Scott suggests some Open Questions to discuss
** Cluster Computing **
- Discussion point: how much database chatter is there, how scalable is that? Consider migrating from MySQL to PostGres for db clustering. Greg and Scott get killed by latency (30 ms) when they have to generate a large number of rows, analyze, and return a result within 60s.
- Discussion point: isolation of Savio from the web. Krishna explains: web activity is not permitted to launch a Savio job. However a long-running process can pull from a database that is written-to from the web in order to poll for events that trigger run of a new Savio job. Looking into RESTful API to interact with Slurm scheduler used for Savio (we have this working on another cluster currently).
- Synchrony is an issue for Common Corridors, which has a real-time service. Not so much with the StudySimulator app: assumption is that user would receive results in an asynchronous notification (e.g., email).
- ... scale / sustainability / Savio Condo as a sustainability option / use the researcher's Amazon grant to do the computational steps as a means of containing costs to the project
- Question from Aron about generality of the project: how will these methodologies apply to other study designs than public health / criminal justice? Jen responds: simulator as standalone that addresses a wide range of disciplinary methods is possible, depending on what we're funded to develop -- we're starting with Public Health because that's where we are. The public health database that we have is applicable to studying health impacts of much beyond criminal justice. (Aron's spin-byte: "a wizard for researchers" to assess their methodologies.)
- Q: How long does it take to get grants from cloud providers? For the StudySimulator project, 2 weeks for Azure; ~7 months for AWS --- but structure of what's asked and how applications are processed is changing as the vendors tune their processes.

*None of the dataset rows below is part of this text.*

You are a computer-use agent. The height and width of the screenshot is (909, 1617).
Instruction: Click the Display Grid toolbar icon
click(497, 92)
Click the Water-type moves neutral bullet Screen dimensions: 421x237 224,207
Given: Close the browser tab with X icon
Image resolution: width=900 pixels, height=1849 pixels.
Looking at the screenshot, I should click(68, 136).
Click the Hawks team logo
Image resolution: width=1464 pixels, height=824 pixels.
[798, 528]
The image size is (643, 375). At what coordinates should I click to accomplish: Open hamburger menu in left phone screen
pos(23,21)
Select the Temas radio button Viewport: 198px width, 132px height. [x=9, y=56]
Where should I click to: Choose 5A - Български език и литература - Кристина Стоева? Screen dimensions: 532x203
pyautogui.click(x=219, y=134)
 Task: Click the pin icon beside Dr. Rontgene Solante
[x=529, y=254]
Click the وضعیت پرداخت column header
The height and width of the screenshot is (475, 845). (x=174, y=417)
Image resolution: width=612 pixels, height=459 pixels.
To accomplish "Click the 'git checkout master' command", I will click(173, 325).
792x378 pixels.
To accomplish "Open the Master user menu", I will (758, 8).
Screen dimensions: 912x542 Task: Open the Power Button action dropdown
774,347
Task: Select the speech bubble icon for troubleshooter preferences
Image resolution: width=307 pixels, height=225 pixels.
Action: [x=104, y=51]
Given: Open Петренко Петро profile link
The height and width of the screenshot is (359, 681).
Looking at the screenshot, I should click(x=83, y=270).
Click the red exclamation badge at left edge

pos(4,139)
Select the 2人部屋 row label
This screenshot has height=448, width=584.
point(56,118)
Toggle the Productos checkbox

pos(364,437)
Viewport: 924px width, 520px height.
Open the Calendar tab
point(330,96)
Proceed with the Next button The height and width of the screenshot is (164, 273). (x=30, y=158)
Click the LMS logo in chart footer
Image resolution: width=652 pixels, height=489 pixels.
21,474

- Discussion of database contention and options to avoid it: from spinning up multiple databases (not a good option for several reasons, including orchestration overhead and desire to be able to evaluate whether analysis has been run already in order not to duplicate computation unnecessarily); to writing interim results to local nodes and only write small metadata all the way to the db.
- Discussion of how cron or always-running jobs can run on one of the Master Nodes (not the compute nodes) as an intermediary between a web server and compute jobs on Savio.